**What to do**
Lay out the stretch of the listing that starts with the line containing "This screenshot has width=1078, height=812." and ends with the line containing "center [442, 1455].", both included, as a Markdown table with the columns Number and Entry, one line per row and blank lines omitted. Cover only those lines.

**Source records**
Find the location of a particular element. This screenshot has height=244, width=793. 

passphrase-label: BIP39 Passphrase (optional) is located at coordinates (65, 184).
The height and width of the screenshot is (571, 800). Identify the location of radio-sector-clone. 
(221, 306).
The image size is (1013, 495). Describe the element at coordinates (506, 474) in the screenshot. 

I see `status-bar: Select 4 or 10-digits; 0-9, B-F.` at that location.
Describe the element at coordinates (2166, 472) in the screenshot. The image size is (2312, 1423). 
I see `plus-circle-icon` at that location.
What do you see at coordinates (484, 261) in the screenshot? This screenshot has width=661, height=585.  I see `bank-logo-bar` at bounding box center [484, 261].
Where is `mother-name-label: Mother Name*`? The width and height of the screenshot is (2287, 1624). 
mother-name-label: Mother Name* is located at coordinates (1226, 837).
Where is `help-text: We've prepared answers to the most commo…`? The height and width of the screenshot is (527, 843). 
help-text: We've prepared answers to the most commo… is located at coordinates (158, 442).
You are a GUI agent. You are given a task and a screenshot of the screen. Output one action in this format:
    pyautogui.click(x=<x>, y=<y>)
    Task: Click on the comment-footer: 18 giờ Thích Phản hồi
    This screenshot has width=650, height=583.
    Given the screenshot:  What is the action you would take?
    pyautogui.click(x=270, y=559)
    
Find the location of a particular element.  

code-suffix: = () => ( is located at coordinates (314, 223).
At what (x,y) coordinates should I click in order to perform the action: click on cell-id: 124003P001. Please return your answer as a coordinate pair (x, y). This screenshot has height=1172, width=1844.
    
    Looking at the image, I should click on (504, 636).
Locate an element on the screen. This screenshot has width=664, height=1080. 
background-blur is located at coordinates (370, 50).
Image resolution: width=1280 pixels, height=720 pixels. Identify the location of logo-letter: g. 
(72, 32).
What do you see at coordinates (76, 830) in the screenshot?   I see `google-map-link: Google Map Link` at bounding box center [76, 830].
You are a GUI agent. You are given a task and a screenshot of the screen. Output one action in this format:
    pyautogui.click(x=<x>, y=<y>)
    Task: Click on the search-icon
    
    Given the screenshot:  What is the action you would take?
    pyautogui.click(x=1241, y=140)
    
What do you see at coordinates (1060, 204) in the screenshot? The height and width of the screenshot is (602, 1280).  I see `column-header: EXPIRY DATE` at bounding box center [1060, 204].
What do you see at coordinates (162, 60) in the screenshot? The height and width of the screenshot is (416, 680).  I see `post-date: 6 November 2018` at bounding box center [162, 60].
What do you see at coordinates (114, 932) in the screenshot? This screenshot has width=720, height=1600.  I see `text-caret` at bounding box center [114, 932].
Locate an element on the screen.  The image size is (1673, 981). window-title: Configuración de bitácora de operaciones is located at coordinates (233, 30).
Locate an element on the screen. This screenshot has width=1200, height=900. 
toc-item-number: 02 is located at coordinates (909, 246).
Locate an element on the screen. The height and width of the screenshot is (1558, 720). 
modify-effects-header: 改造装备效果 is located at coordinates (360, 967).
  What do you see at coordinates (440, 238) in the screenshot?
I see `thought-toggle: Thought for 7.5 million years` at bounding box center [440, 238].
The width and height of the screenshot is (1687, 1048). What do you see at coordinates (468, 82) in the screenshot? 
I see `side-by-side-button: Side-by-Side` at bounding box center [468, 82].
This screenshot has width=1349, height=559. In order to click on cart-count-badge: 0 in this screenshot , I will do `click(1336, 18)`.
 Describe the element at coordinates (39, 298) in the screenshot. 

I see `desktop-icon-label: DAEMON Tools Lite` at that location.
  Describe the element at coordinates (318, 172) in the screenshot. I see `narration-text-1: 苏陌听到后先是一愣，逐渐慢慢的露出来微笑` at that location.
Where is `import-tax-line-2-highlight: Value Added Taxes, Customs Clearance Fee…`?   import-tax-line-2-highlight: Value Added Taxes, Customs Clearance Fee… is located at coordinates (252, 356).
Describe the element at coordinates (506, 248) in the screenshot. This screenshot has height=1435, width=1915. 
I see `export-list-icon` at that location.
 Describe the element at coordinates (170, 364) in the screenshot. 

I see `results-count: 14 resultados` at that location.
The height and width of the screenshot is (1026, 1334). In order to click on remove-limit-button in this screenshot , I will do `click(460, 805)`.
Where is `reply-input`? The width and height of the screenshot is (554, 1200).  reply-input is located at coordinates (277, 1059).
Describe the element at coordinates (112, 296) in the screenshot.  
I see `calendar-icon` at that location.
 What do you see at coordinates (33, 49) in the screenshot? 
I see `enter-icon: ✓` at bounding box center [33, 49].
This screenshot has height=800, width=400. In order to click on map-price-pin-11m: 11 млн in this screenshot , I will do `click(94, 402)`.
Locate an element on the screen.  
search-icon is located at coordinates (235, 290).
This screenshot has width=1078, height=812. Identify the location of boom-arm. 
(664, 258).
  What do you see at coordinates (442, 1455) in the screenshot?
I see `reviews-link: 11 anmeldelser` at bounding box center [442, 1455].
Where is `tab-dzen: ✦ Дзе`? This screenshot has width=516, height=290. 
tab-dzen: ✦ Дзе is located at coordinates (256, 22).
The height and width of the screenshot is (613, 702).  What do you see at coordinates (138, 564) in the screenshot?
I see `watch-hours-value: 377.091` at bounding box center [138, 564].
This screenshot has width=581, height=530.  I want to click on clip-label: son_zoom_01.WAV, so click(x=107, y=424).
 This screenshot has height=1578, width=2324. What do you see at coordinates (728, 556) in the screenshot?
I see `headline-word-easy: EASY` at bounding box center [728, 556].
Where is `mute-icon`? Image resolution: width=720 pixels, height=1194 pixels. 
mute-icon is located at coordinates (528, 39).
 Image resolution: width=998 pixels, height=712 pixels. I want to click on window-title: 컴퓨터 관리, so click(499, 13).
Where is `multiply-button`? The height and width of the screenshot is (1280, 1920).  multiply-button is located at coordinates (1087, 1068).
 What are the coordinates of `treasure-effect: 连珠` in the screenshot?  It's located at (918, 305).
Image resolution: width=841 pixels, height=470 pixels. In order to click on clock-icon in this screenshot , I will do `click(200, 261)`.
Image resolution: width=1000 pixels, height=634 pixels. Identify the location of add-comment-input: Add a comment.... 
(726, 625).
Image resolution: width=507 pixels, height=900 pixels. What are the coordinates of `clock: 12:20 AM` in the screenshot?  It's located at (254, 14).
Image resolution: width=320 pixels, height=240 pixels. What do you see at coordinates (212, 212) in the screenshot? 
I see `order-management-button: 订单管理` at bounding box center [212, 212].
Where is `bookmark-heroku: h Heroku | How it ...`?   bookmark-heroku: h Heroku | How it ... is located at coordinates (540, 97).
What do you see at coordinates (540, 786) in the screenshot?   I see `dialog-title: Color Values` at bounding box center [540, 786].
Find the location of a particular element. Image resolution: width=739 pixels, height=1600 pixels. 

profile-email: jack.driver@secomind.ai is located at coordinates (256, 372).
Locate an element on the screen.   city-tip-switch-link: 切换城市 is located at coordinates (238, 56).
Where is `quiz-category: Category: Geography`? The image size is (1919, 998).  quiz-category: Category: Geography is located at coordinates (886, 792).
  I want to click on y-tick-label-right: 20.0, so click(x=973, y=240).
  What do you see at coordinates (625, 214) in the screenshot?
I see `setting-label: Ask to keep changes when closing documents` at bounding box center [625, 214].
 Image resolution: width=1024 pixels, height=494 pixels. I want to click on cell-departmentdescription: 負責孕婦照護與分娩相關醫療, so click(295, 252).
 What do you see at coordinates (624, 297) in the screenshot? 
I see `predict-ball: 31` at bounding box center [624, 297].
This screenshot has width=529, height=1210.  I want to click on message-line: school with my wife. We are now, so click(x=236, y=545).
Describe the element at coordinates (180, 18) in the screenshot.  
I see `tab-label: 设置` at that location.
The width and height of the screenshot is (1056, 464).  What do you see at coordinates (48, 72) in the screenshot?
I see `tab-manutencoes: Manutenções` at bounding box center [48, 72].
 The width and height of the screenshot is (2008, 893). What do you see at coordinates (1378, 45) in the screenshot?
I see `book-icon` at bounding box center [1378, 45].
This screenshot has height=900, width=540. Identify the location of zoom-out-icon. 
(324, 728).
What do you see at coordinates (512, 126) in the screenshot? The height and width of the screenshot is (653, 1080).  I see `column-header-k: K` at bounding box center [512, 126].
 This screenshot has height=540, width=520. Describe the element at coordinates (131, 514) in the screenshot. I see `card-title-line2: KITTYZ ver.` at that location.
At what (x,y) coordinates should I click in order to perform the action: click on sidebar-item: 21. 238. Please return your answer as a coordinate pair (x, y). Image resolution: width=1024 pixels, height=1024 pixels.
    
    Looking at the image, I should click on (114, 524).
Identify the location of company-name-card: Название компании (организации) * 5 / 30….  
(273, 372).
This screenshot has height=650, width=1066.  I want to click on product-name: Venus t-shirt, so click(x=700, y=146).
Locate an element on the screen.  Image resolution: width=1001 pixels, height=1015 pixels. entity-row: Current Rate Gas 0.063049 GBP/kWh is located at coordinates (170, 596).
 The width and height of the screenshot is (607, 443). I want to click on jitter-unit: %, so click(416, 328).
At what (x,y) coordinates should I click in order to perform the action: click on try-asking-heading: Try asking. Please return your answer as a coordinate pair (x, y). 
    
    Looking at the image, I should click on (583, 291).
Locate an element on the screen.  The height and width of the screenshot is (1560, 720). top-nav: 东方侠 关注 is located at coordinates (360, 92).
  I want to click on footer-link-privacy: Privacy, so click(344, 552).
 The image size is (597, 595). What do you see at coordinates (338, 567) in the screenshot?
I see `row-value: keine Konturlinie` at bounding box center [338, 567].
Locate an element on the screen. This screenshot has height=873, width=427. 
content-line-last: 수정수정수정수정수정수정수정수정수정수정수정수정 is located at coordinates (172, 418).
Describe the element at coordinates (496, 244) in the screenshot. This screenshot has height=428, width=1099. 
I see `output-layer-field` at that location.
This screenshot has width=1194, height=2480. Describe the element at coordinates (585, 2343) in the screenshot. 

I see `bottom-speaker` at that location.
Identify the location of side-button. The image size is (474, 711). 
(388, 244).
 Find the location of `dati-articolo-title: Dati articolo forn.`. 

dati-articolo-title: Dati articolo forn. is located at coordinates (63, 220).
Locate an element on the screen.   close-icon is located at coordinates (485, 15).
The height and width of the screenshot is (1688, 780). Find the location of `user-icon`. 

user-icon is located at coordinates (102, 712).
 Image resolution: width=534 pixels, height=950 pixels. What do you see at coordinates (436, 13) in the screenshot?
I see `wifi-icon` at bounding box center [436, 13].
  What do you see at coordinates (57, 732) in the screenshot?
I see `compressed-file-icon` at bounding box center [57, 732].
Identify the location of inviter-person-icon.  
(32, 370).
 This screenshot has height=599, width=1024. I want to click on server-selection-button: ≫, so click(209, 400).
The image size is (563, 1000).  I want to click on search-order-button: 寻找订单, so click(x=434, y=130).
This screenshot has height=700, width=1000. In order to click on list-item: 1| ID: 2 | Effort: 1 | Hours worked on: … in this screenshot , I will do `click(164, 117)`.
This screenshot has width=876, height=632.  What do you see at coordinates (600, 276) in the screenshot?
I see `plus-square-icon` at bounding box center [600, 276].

**Output**
| Number | Entry |
|---|---|
| 1 | This screenshot has width=1078, height=812. Identify the location of boom-arm.  |
| 2 | (664, 258). |
| 3 |   What do you see at coordinates (442, 1455) in the screenshot? |
| 4 | I see `reviews-link: 11 anmeldelser` at bounding box center [442, 1455]. |